I am generating my C ROMs using a tool I wrote. I also made this, https://city41.github.io/neospriteviewer/, which is helpful to validate C ROMs, and I am pretty confident the C ROMs are built correctly.

I don't think it's a C ROM issue. As when .padding is no longer present, my S ROM tiles are also messed up. But I totally agree removing padding leading to this issue is very strange.

I have no idea what the actual issue is. I'm very new to native dev like this, reading up on ld scripts right now.

This isn't urgent for me. I hope to learn enough to contribute rather than just post problems :)

city41 commented 5 years ago

One theory is the NeoSD can not handle such tiny P ROMs. They may be assuming a P ROM is always at least 512kb. I think that's the smallest P ROM size of commercial Neo Geo games.

I posted on the TerraOnion forums asking about this.

city41 commented 5 years ago

The p rom needs to be a multiple of 64kb for the NeoSD. So that is very likely the issue.

So yeah, maybe just get rid of .padding?

city41 commented 5 years ago

I removed .padding from ngdevkit.ld in my fork and returned to having objcopy swap the bytes. No problems so far, everything works great on gngeo and real hardware. I am padding out the p rom to 64kb with my neosd converter tool.

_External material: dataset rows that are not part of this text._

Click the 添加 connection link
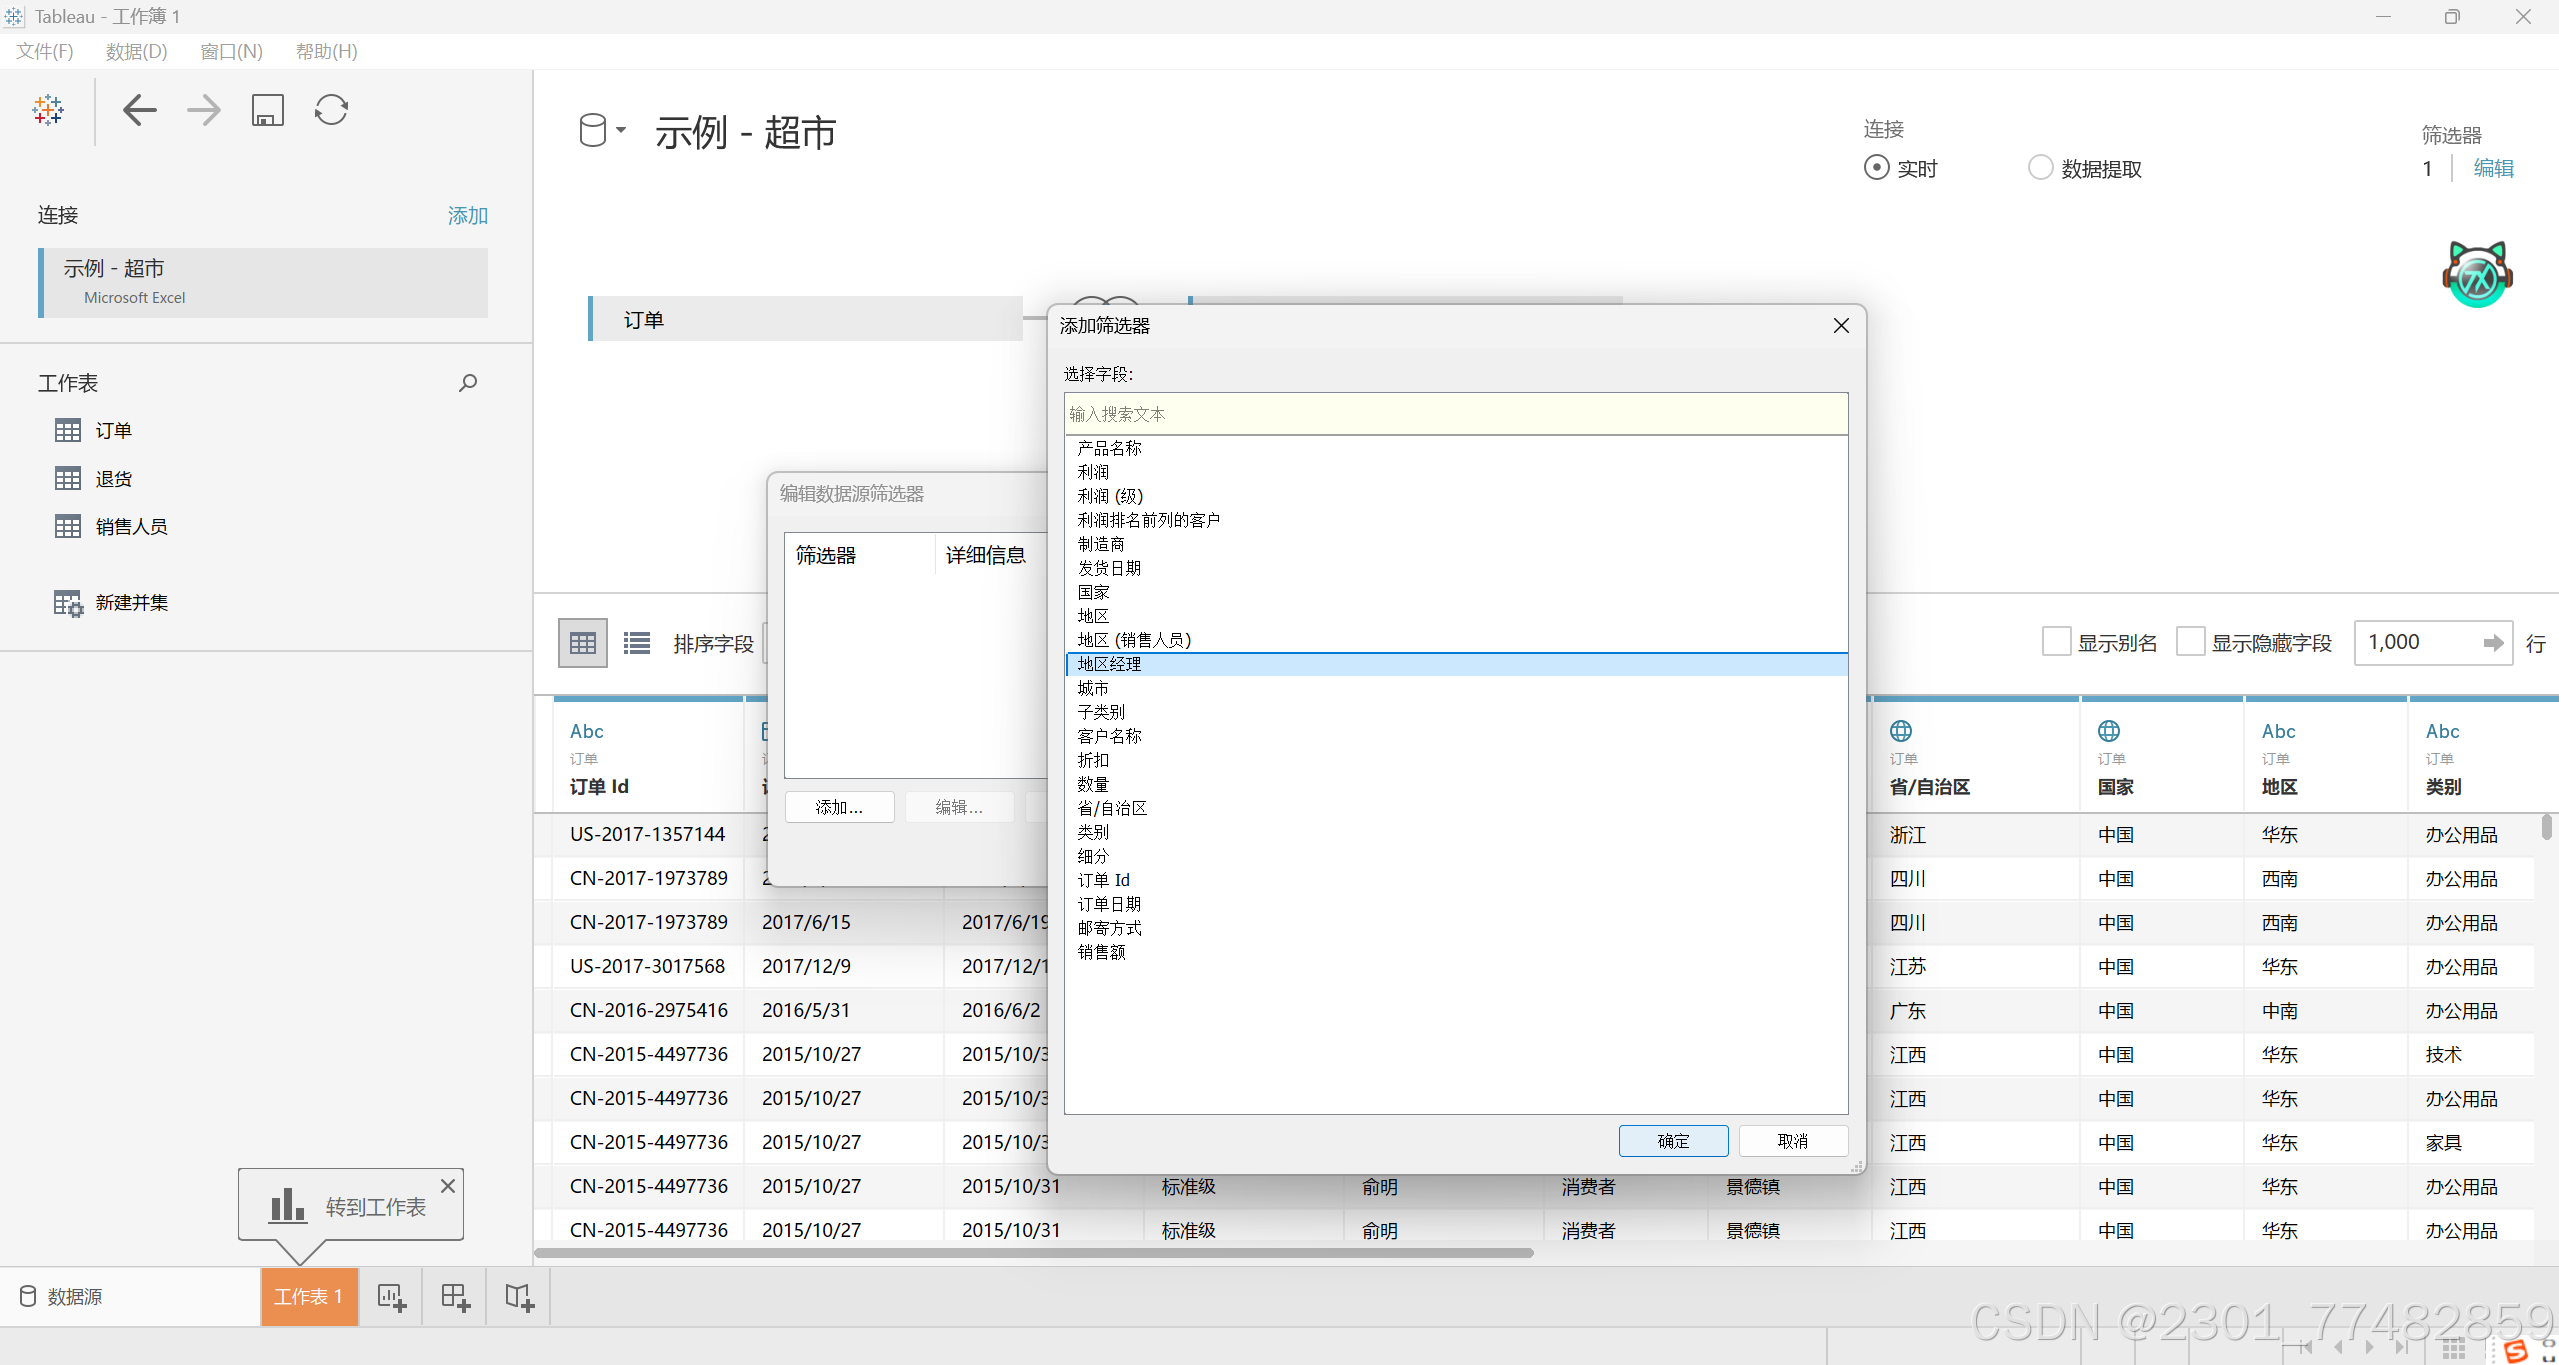Image resolution: width=2559 pixels, height=1365 pixels. point(467,215)
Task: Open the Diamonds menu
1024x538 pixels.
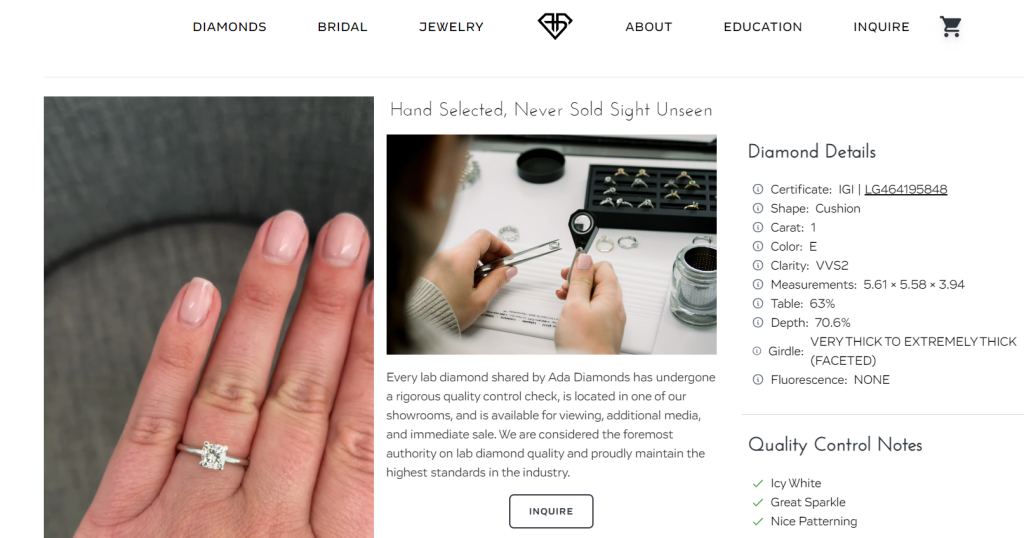Action: pyautogui.click(x=229, y=27)
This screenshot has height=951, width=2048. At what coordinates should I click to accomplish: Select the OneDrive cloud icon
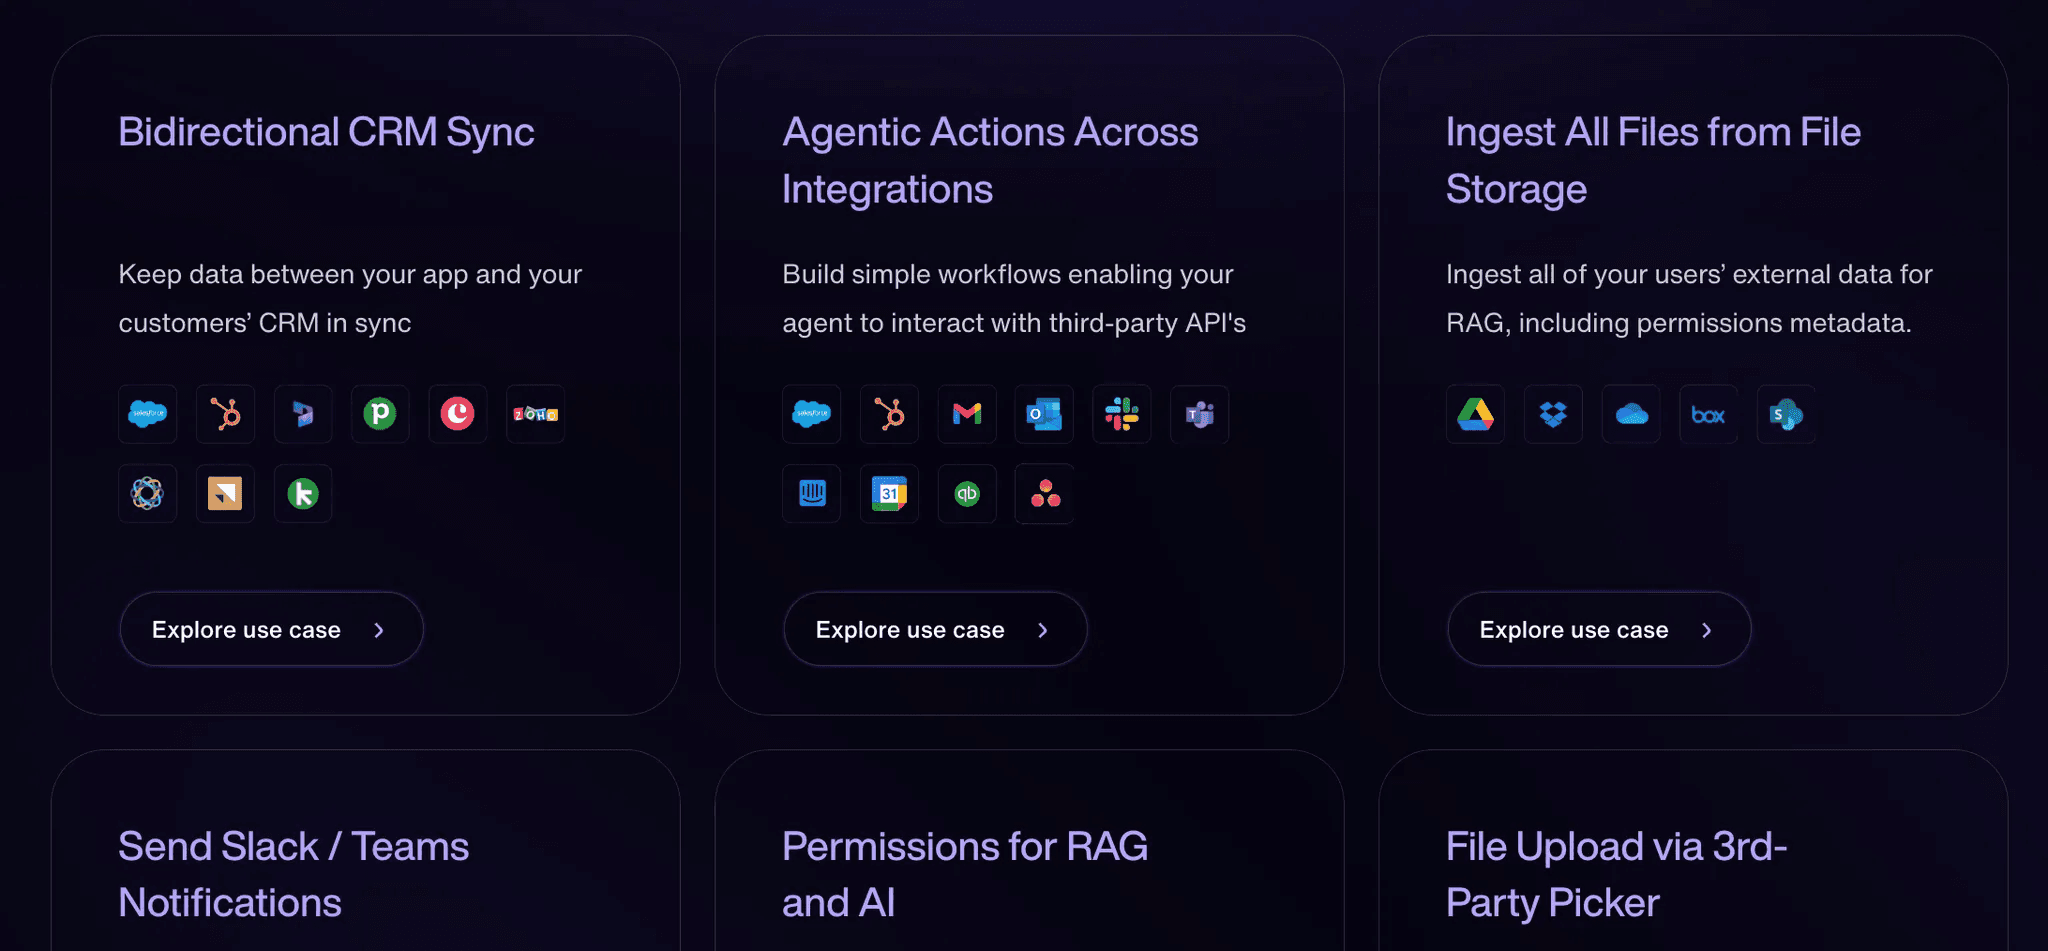(x=1631, y=414)
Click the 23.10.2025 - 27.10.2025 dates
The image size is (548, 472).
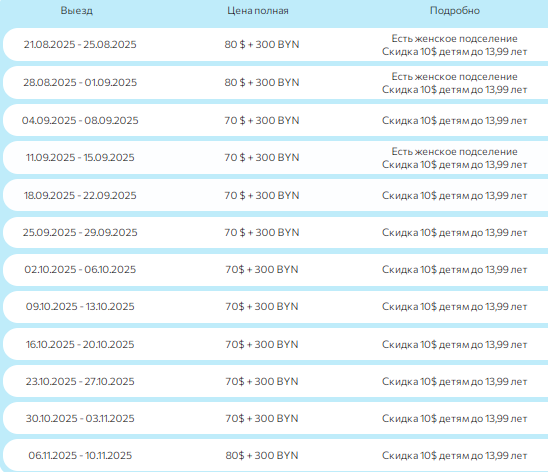pyautogui.click(x=80, y=381)

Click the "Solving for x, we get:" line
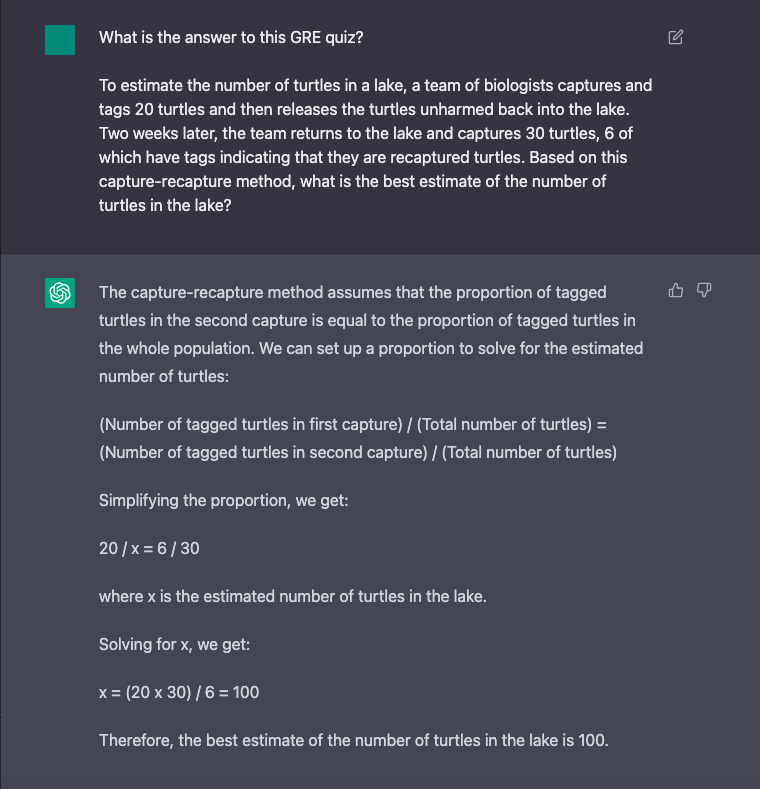[174, 644]
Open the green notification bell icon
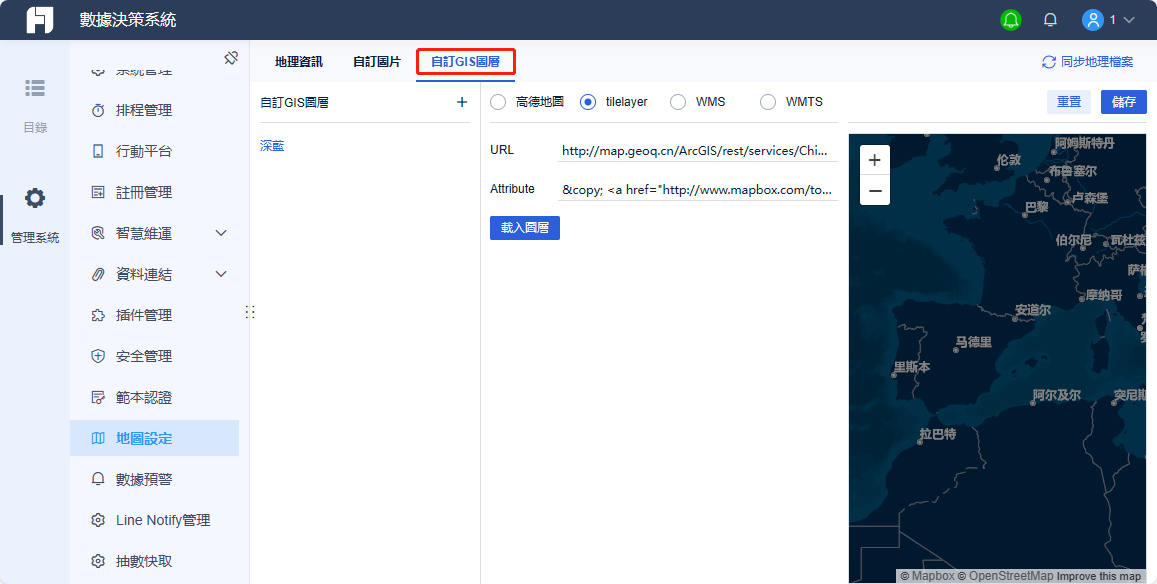This screenshot has height=584, width=1157. click(1010, 19)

dciabrin commented 4 years ago

I removed .padding from ngdevkit.ld in my fork and returned to having objcopy swap the bytes. No problems so far, everything works great on gngeo and real hardware. I am padding out the p rom to 64kb with my neosd converter tool.

Ok by re-reading objcopy's manual, I saw that the semantics of reversing bytes is to work on each section individually, rather than on the output file. So indeed, since the linkscript doesn't enforce all section sizes to be even, this can cause problems as you mentioned... I now use dd to swap bytes. It's generic enough that it will work on all OS, and it leaves the linkscript untouched, so I think that it's a good compromise.

Also, it should fit the NeoSD use case as I believe that the default linkscript aims at padding to 128KB, which should be good enough.

Don't hesitate to reopen if the problem persists, Thanks!